Warning: LOTS of pictures!
Today I had a lovely morning meeting up with my two friends whom I met while we were all in hospital together. We were all very pleasantly surprised to see how well we each looked! Only one of them is undergoing chemo as I am – the other’s cancer was sufficiently confined for her not to need it. The one who is having chemo has the same oncologist as me, and she has her treatments on the Mondays following my Fridays; we are receiving the same infusion and are at the same stage on our journey, so we can compare notes and support each other along the way. Like me, she has had her dose reduced, and is feeling the benefit of that. We had such a lovely chat and laugh together over a cup of coffee, and I gave them the little gifts I had made for them.
I had two lavender sachets remaining from when I made them for my fellow chemo-ites on the day unit, and decided they would be for my two friends, so I needed to make little boxes for them. I am so pleased to be feeling so much better this week, and yesterday I spent the evening in my ARTHaven working on the two boxes, and managed to complete them in time.
Both are made from watercolour paper which is great when you are likely to be using a lot of water, because it is designed to take this level of punishment without disintegrating. It is also heavy enough to make a nice sturdy little box. For both, I used clear embossing as a resist, and different Distress Inks, with a combination of blending with Inkylicious Ink Dusters, blending pads, and smooshing with water, to give a nice random effect.
The Green One
I smooshed the outside and inside of the box using Evergreen Bough distress ink on my non-stick craft sheet, spritzed with water, and pulling the piece through the ink to get a good random effect, drying in between and repeating until I got the result I wanted.
Then I heat-embossed the pieces, using a stamp from my new Chocolate Baroque set called “Harlequin Fragments” using clear embossing powder. I did not put the stamp on an acrylic block but used it unmounted because I didn’t mind it having a less defined look. I stamped once on each of the four flaps.
To bring out the resist, I inked the piece using Pine Needles distress ink.
For the inside, I repeated the process, but this time used silver embossing powder. I chose a stamp from my Floral Doodle Dallions set by Stamp attack for a motif for the centre of the box.

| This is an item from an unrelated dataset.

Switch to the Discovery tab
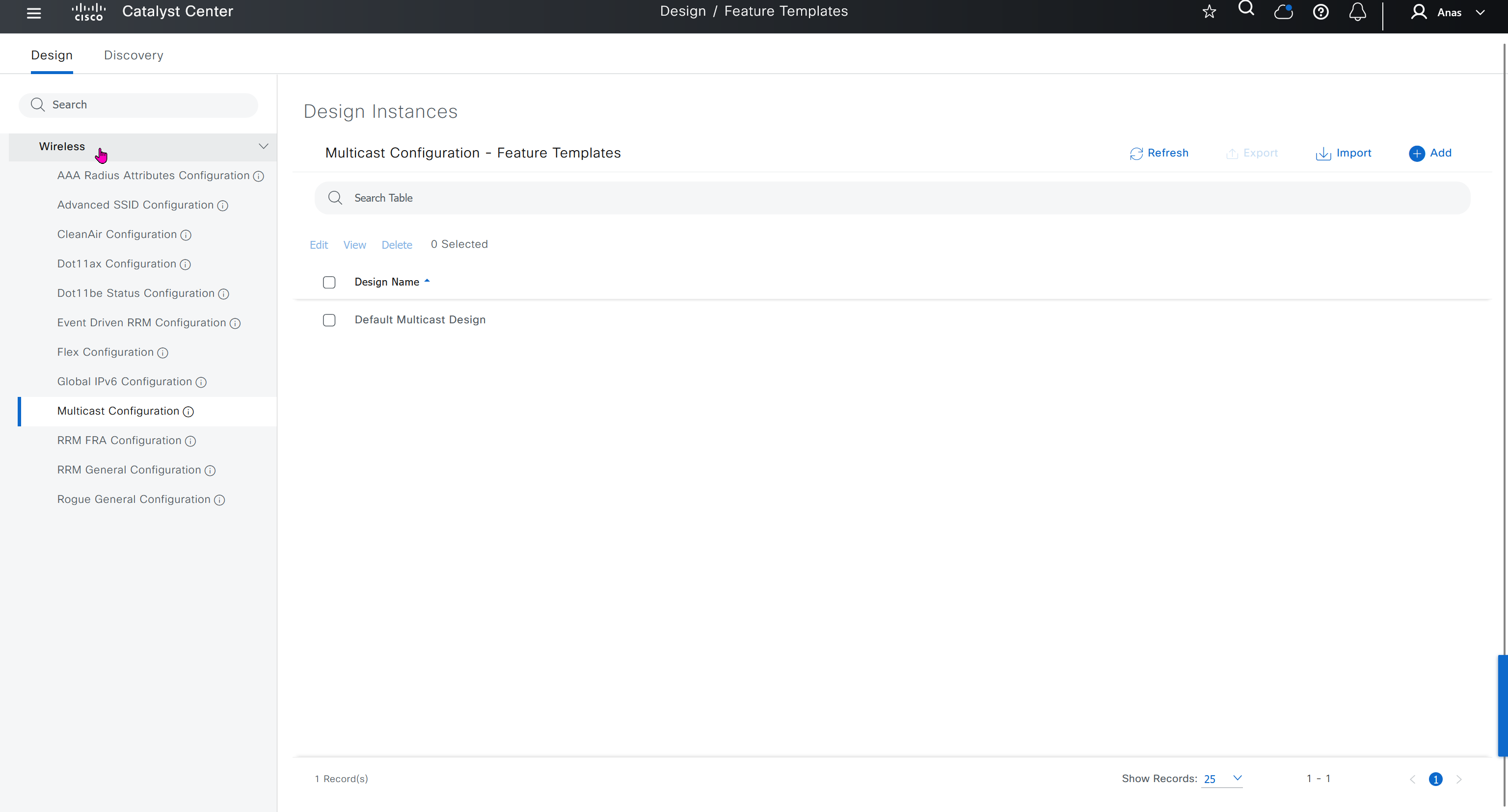The width and height of the screenshot is (1508, 812). coord(134,55)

The final step was to distress the edges of the inside and outside of the box, using Forest Moss distress ink and a blending pad. This added a slightly yellower green to the mix because it was too blue and didn’t match the lavender sachet so well.
The finished green box.
The green sachet.
The Blue One
I began by covering the entire surface of the outside with Tumbled Glass distress ink, using an Inkylicious Ink Duster.
The stamps for this were from the Stampin’ Up Papillon Potpourri set. I chose a larger and a smaller butterfly, and again, stamped with Versamark and clear-embossed the images to create a resist. I chose another stamp from the Floral Doodle Dallions set for the centre.

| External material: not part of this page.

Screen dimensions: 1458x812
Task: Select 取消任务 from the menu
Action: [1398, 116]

The next colour of ink to be added, again with the Inkylicious Ink Duster, was Salty Ocean.
The final colour was Faded Jeans.
Once this was done, I wasn’t entirely happy with the result, which looked a little flat and boring, so I decided to have some fun with it, and experiment with coarse sea salt. I spritzed the surface well with water until it was very wet, and sprinkled the coarse grains of salt randomly over the surface and left it to stand for a few minutes.

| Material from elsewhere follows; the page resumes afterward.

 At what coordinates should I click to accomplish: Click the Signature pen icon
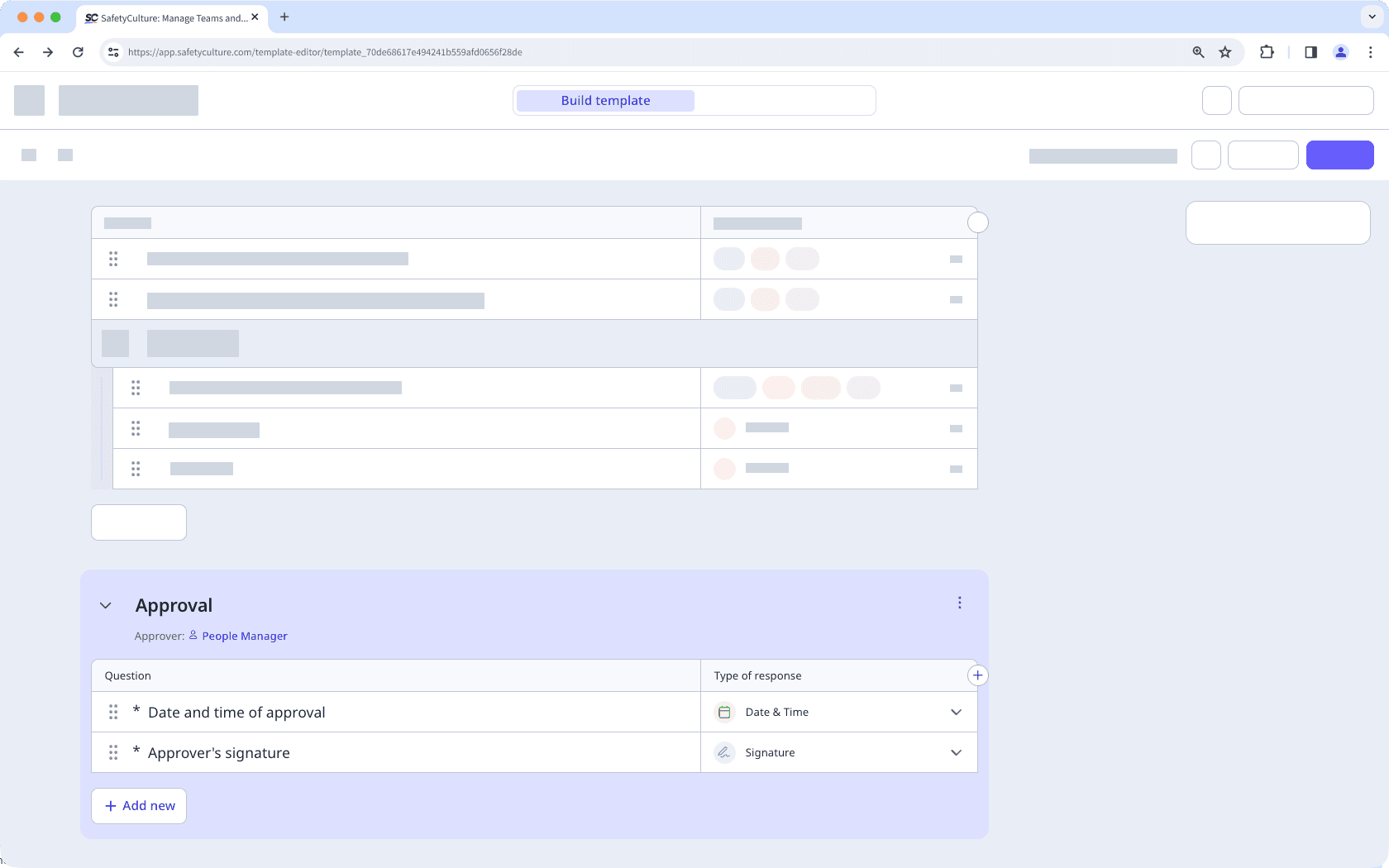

Then I dried it gently with my heat gun, holding it well back so as not to re-melt the embossing, and so that the piece did not curl up and dislodge all the salt grains. I spritzed it again, and repeated the process. This was the result. A lot more interesting, I think you will agree.
For the inside, I again began with Tumbled Glass distress ink, covering the entire surface but not going for too even an effect.
This was followed by patches of Salty Ocean distress ink.
Finally, Faded Jeans. Again, keeping it fairly blotchy.
I then repeated the process with the sea salt.
You get gorgeous swirls and patterns with it, and darker spots around the place where the salt grain was.
To complete the inside of the box, I added some silver gilding flakes, being careful not to cover up all the patterns from the sea salt.
As a finishing touch, I went around the edges of both the inside and the outside of the box with a silver gel marker.
The finished blue box.
The blue sachet. On both sachets I have used little embellishments recycled from other things. In this case, the two little discs of abalone shell came from a cannibalised necklace I bought once at a village fete.
The Two Boxes, Complete
Both my friends were very thrilled with their little gift! For the one having chemo, I slipped one of my lavender chemo cards inside.